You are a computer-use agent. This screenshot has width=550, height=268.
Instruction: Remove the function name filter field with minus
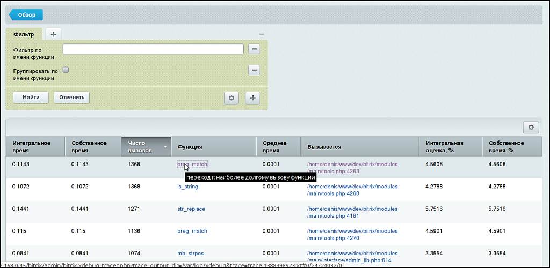coord(254,49)

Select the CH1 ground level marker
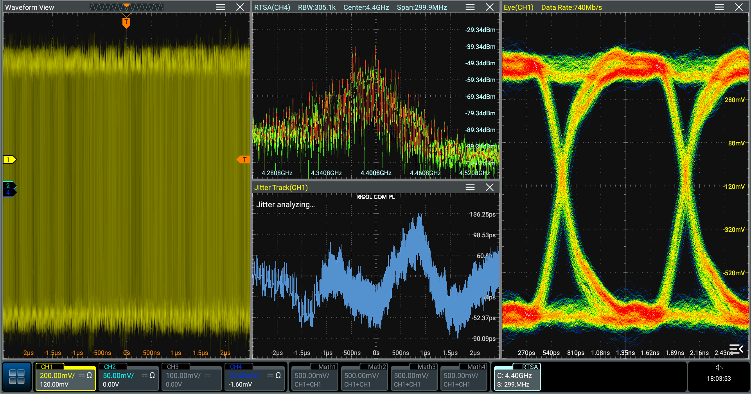point(9,159)
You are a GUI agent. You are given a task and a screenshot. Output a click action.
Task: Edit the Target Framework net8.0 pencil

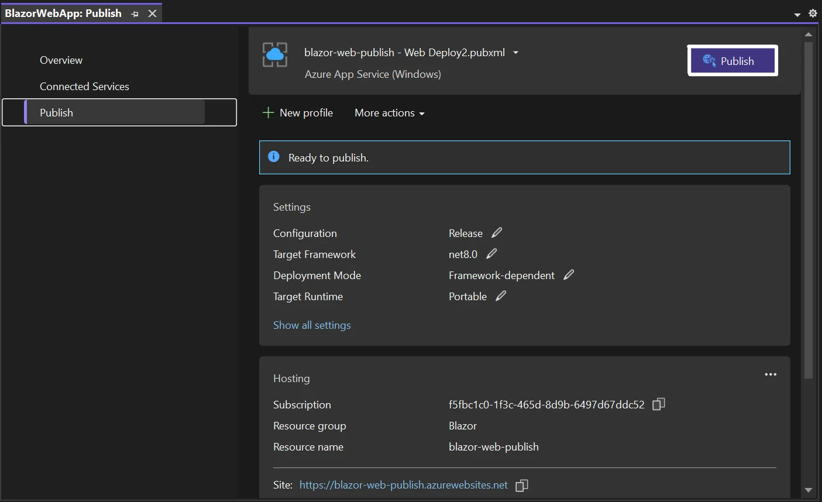point(491,254)
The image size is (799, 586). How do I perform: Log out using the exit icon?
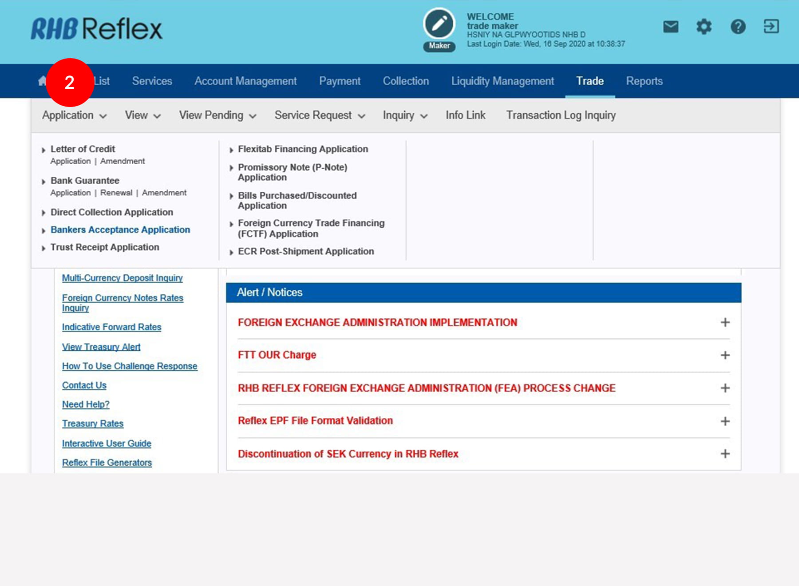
────────────────────────────────────────
**YOUR GOAL:** What is needed here is an exact copy of all the entries, without the pictures.

**REPLY:**
You are a computer-use agent. This screenshot has width=550, height=268.
Instruction: Remove the function name filter field with minus
coord(254,49)

Select the CH1 ground level marker
point(9,159)
You are a GUI agent. You are given a task and a screenshot. Output a click action.
Task: Edit the Target Framework net8.0 pencil

point(491,254)
The image size is (799, 586). How do I perform: Log out using the exit icon?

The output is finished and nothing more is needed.